Closing the Perception Gap

The new framework addresses two essential principles—entering office with clean books and remaining conflict-free during tenure. The requirement for the chairman and whole-time members to liquidate or freeze equity holdings, limits on fresh investments, and the extension of disclosure norms to spouses and dependent family members are all steps in the right direction. The formalisation of recusal processes and the introduction of structured, periodic disclosures further strengthen the system. These measures bring Sebi closer to global best practices.
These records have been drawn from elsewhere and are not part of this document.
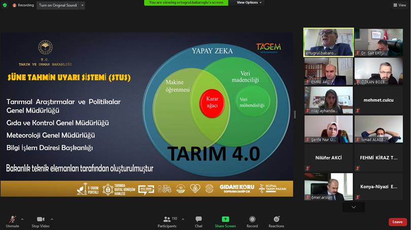411x230 pixels.
Task: Click the green Share Screen icon
Action: [x=225, y=219]
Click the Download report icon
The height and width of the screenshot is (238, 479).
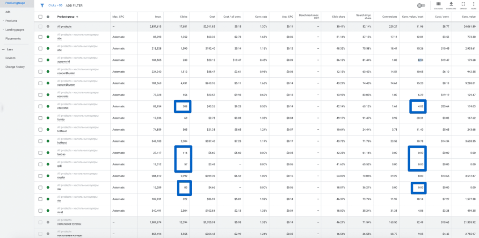[451, 5]
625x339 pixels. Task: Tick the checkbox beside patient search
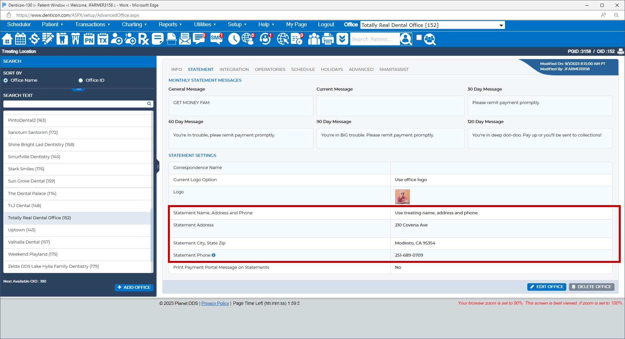pyautogui.click(x=419, y=38)
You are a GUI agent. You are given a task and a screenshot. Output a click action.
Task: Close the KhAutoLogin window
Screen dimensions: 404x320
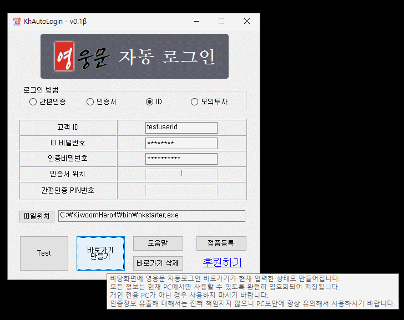click(247, 22)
For example, the chairman and other employees of the US Securities and Exchange Commission are prohibited from holding or trading securities of entities they directly regulate, such as broker-dealers or investment advisers. In fact, they are also banned from investing in financial industry sector funds to further minimise conflict risks. By comparison, Sebi’s updated framework reflects a more robust, if still evolving, approach to managing conflicts.

Transparency Paradox

However, regulation at this level is as much about perception as it is about process. And here, Sebi appears to have settled for a compromise. The decision to publicly disclose only immovable assets, while keeping full details of assets and liabilities confined to internal scrutiny, attempts to balance transparency with privacy. But this calibrated approach risks falling short of public expectations. Sebi officials exercise quasi-judicial powers, with the authority to pass orders that can significantly impact companies, intermediaries and investors. In such a role, higher standards of disclosure are not optional—they are integral to maintaining trust. Partial transparency, even if well-intentioned, leaves room for doubt and undermines the objective of reinforcing credibility.
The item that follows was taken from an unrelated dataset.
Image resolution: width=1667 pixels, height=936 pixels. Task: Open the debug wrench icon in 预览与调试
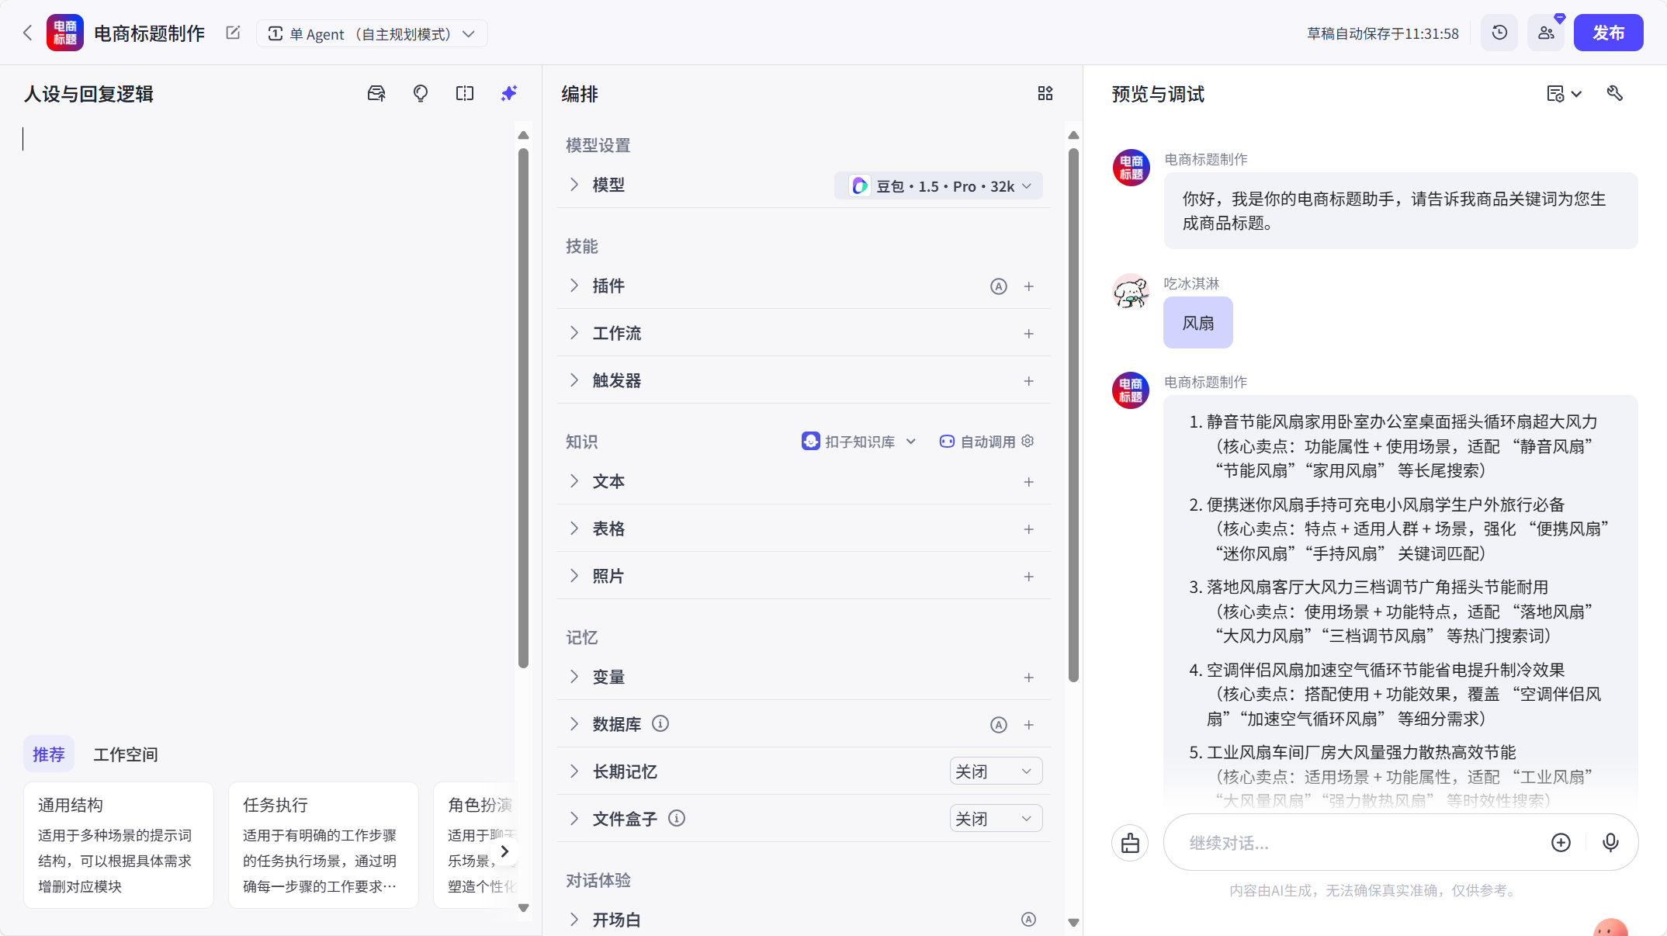(x=1615, y=92)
There is also the question of implementation. Key provisions relating to the chairman and whole-time members still require approval from the central government. Until these are formally notified, a crucial part of the framework remains uncertain. The effectiveness of the reforms will ultimately depend on whether these provisions are adopted in full, without dilution. To its credit, Sebi has finally acknowledged the need for a structural reset after nearly two decades of intermittent controversy. The creation of an ethics and compliance framework, along with tighter disclosure and investment norms, reflects a more institutional approach to managing conflicts of interest.

But reform cannot be episodic. As Sebi Chairman Tuhin Kanta Pandey observed, “spring cleaning has to be done from time to time.” The real challenge is to ensure that this is not seen as a one-off response to controversy, but as the beginning of a sustained commitment to transparency and accountability. For a regulator that anchors trust in India’s capital markets, the bar cannot be anything less.